Before you can set up the EMR environment, you will need to set up your GeoAnalytics Engine account and access the files for the library. If you are still setting up your GeoAnalytics Engine account, you can refer to this additional blog post for more information about account creation and setup.
Once you have your account credentials set up, you can access the GeoAnalytics Engine files and set up your environment in EMR.
Let’s start by accessing the GeoAnalytics Engine files so we can bring them into the EMR environment. The process will be a little bit different for the connected and disconnected license types.
If you are working with a GeoAnalytics Engine Connected license, you will download the relevant files via the GeoAnalytics Engine dashboard.
Log into the dashboard with your user credentials for GeoAnalytics Engine. Note that these are different than your ArcGIS Online user credentials.
From the dashboard, click on the Downloads tab
From the Downloads tab, you will have access to the latest releases. There are two files – both are tar.gz files that you will need to extract the files from the *.tar.gz file.
For a disconnected license, you will access the files for GeoAnalytics Engine using MyEsri.
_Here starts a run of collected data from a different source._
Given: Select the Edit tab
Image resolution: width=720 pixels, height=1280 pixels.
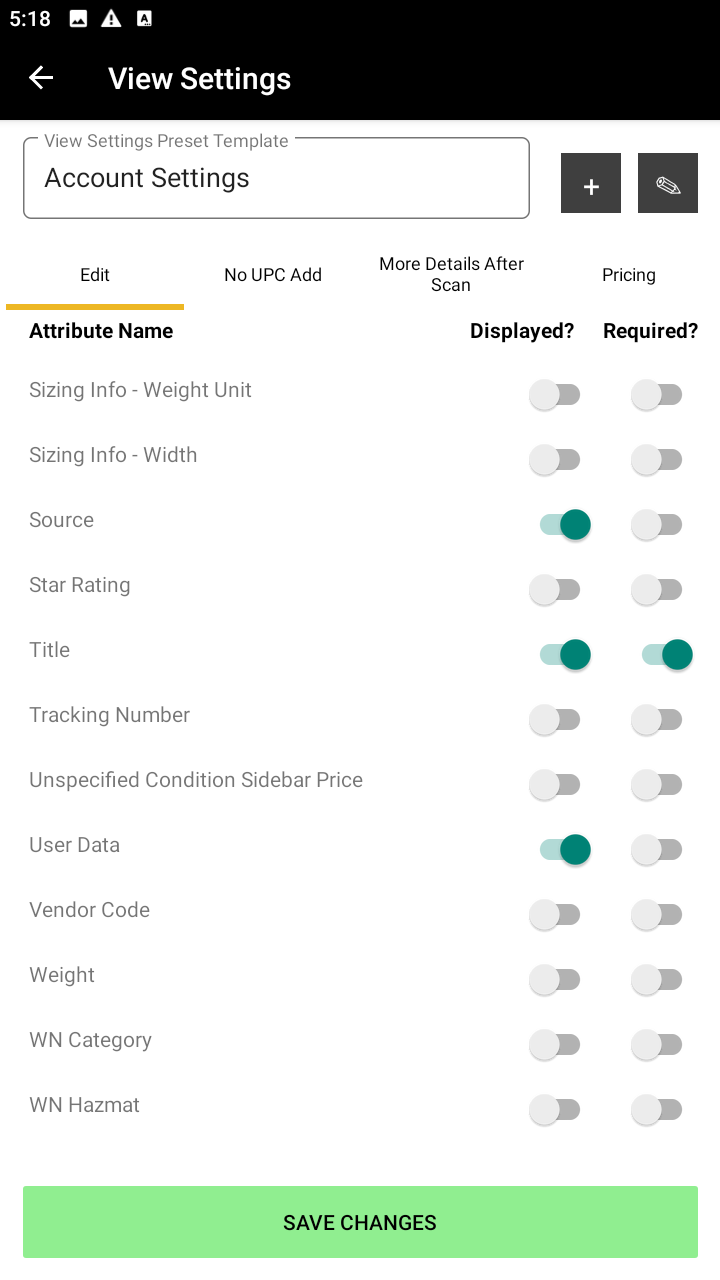Looking at the screenshot, I should click(x=95, y=275).
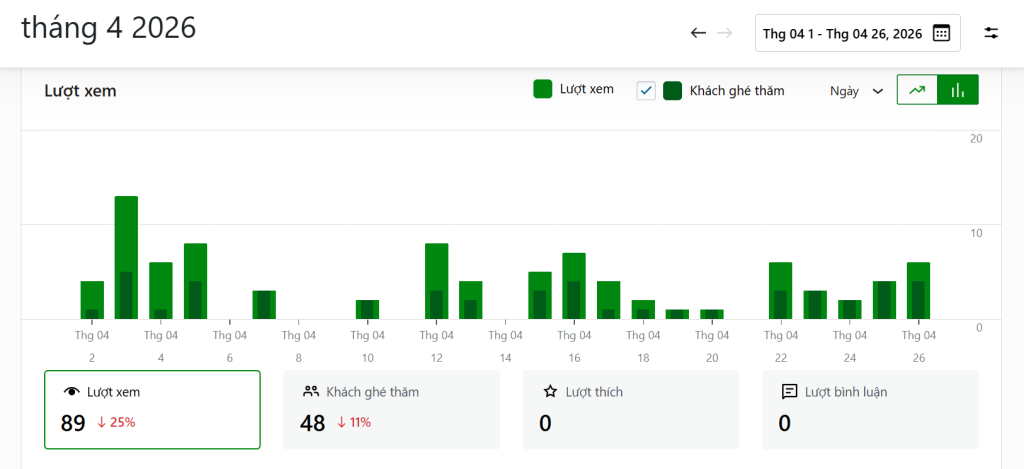Click the comment icon beside Lượt bình luận
Screen dimensions: 1024x469
789,392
From the MyEsri home page, click on the Downloads tab and choose "All Products and Versions". Under "All Other Products" find ArcGIS GeoAnalytics Engine and click the "View Downloads" button. There are four downloads available for the latest release.
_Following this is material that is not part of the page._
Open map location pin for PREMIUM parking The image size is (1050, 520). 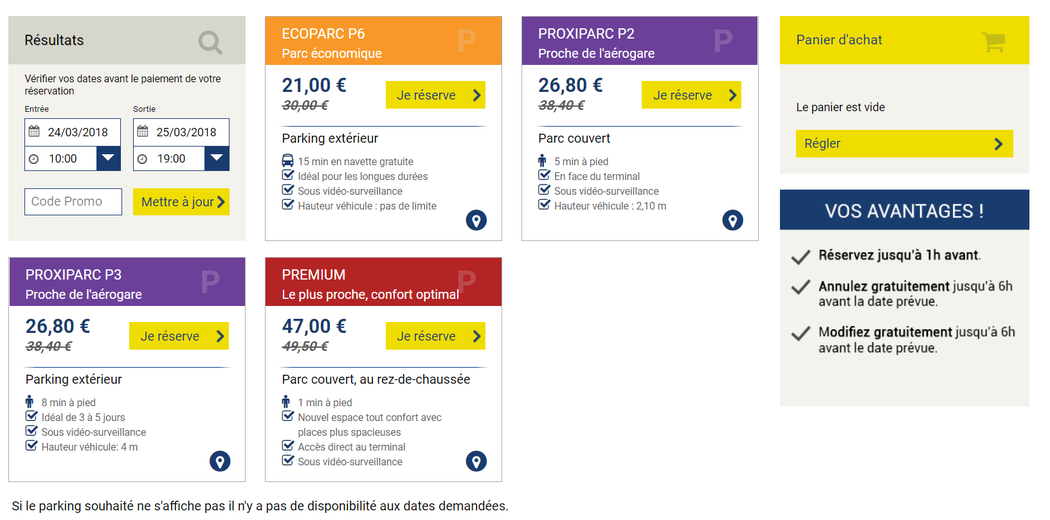[x=476, y=461]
Now let’s set up an environment to use GeoAnalytics Engine in AWS EMR.
First, you’ll need to sign into the AWS Management Console.
Next, you will need to Create a bucket in S3 or choose an existing one to stage your setup files. In this example we will be saving our GeoAnalytics Engine files in the Install_GeoAnalytics folder in our storage bucket. The files that you upload will be the extracted files (not the original *.tar.gz file) that you obtained from the GeoAnalytics Engine dashboard or MyEsri, depending on whether you are using a Connected or Disconnected version of the product.
Upload the jar and whl files to your S3 bucket. Depending on the analysis you will complete, optionally upload the geoanalytics-natives (for geocoding and network analysis) and projection engine jars.
Note that including the geoanalytics-natives jar with EMR 6.x is not supported in GeoAnalytics Engine 1.5 or later versions.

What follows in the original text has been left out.